Here is a place I wish I had known about earlier. December before last my family and I were in Orlando, Florida doing the Disney World thing. If I would have known about Eatonville, writer Zora Neale Hurston’s hometown, I would have felt compelled to go and see the murals at the town’s oldest church. They tell a bit of the story of the United States’ racial fabric.
Eatonville, the first black-town to have incorporated in the United States, is six miles north of Orlando. For the most part, driving through Eatonville sounds like it would be similar to driving through many small towns in the United States–towns without any particular markings that make them unique except to the people who live there.
Eatonville’s history is what sets it apart, and the fact that it has kept its identity through the changes for the last decades. The fact that it’s so close to the mega commercial build up of this part of Florida fascinates me.

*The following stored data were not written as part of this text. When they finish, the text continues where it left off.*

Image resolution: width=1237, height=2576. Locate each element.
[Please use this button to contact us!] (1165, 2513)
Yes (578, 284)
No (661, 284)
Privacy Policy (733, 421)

It reminds me of the hidden stories all around the world. Tourists head to tourist destinations often unaware about the depth of the surrounding areas. When I read about Eatonville in the New York Times, its story compelled me to want to know more about this town. Lately the town is becoming more used to outsiders wandering in. The Zora Neale Hurston Festival of the Arts in January bring visitors in by the thousands.

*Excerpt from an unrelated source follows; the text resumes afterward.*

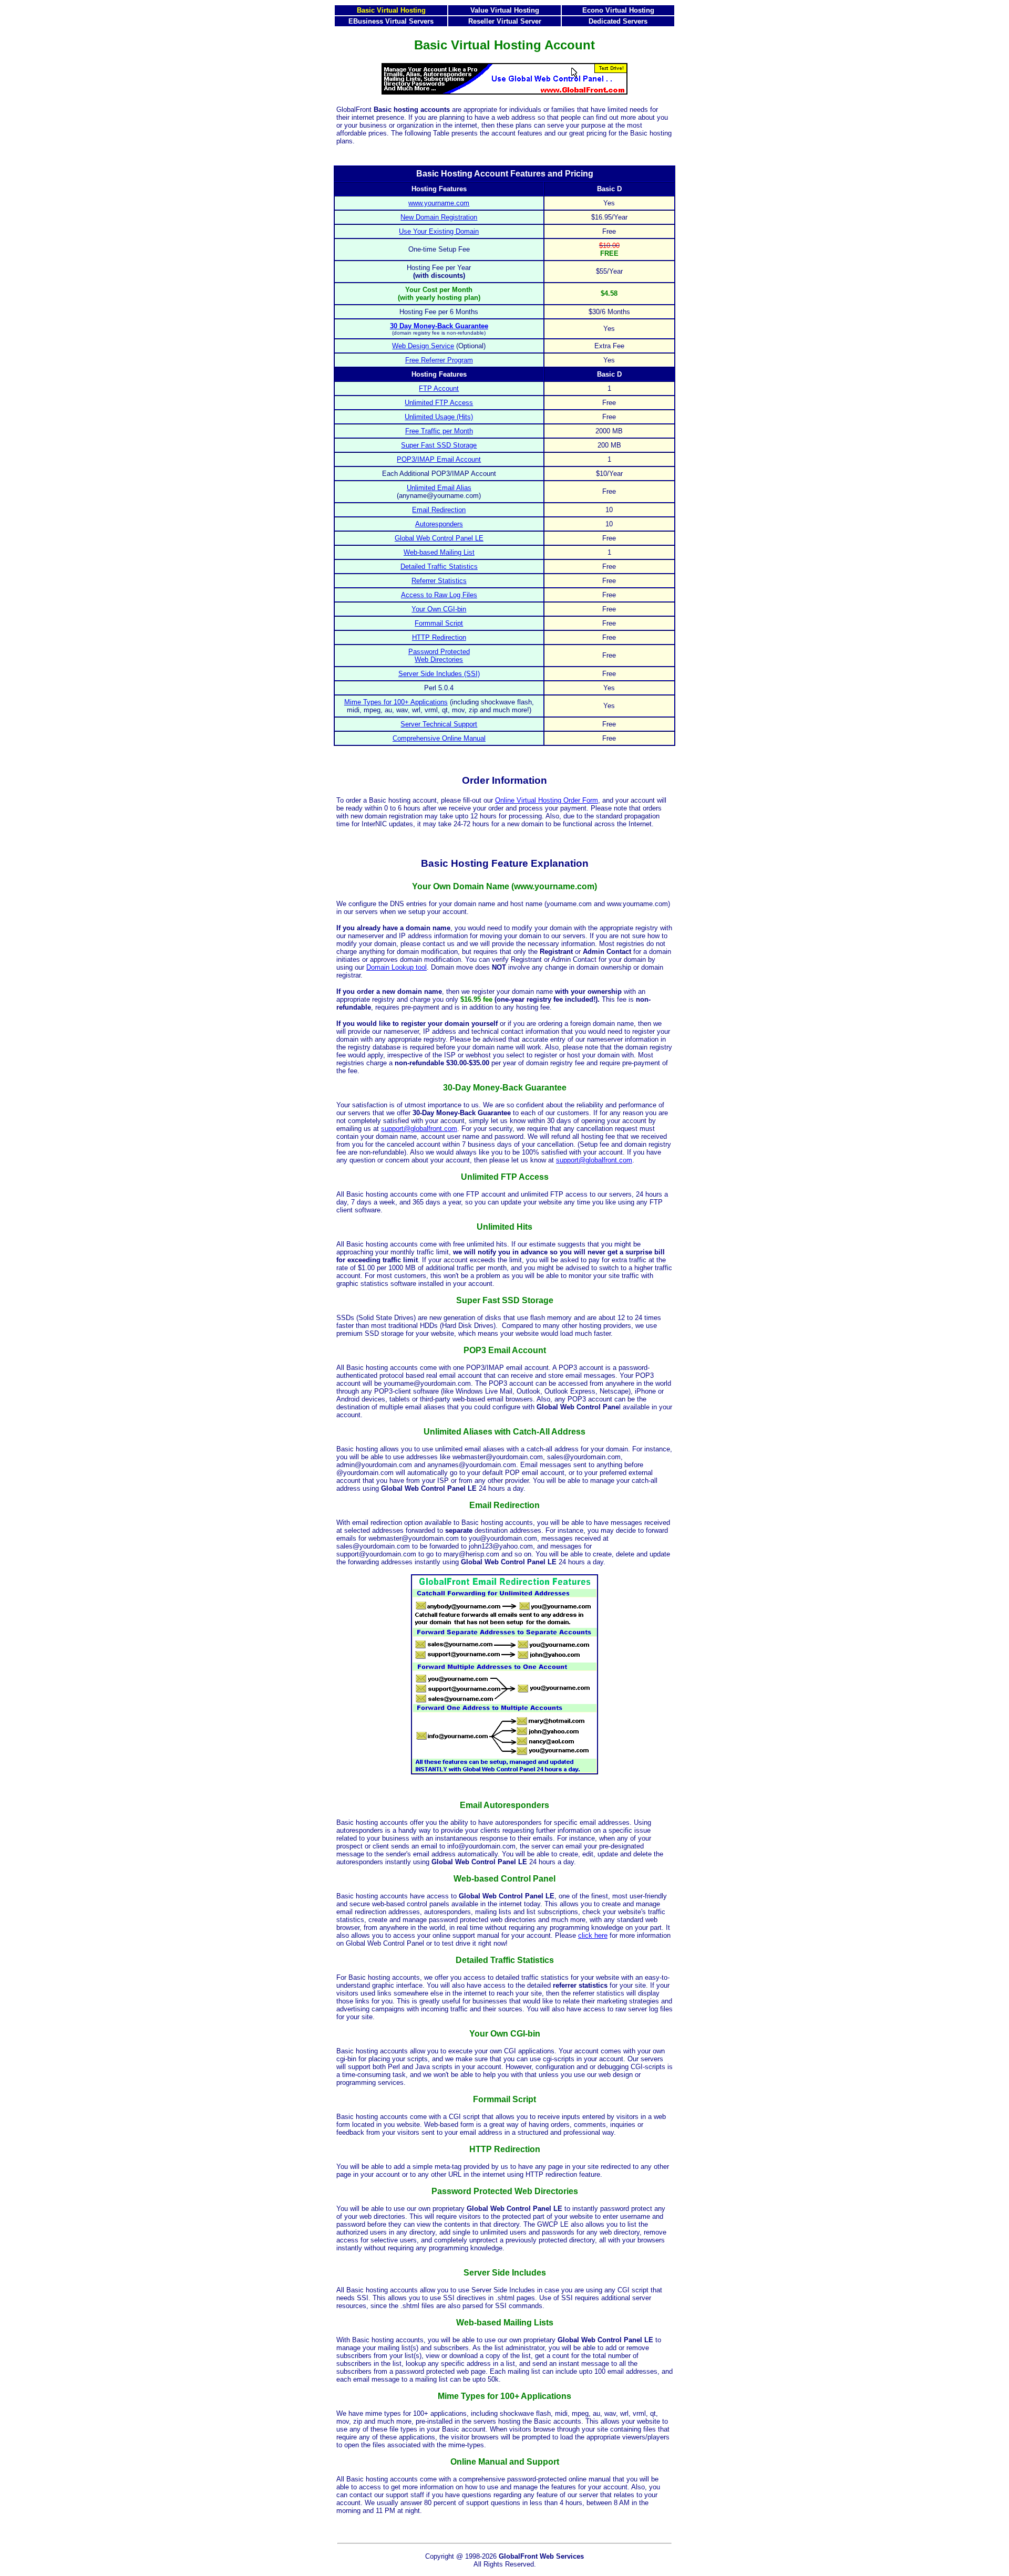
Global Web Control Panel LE (439, 538)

The descriptions of the apprehension of the people in Eatonville towards people not from there visiting reminds me a bit of what my mother’s hometown in southeastern Kentucky is like. Because of the stereotypes of Appalachian culture there has been a bit of an unease at times when visitors, particularly from the north, have shown up in town for a look-see. Over the years, the suspicion has waned, but when I was a child I heard about the wariness from the people who felt wary.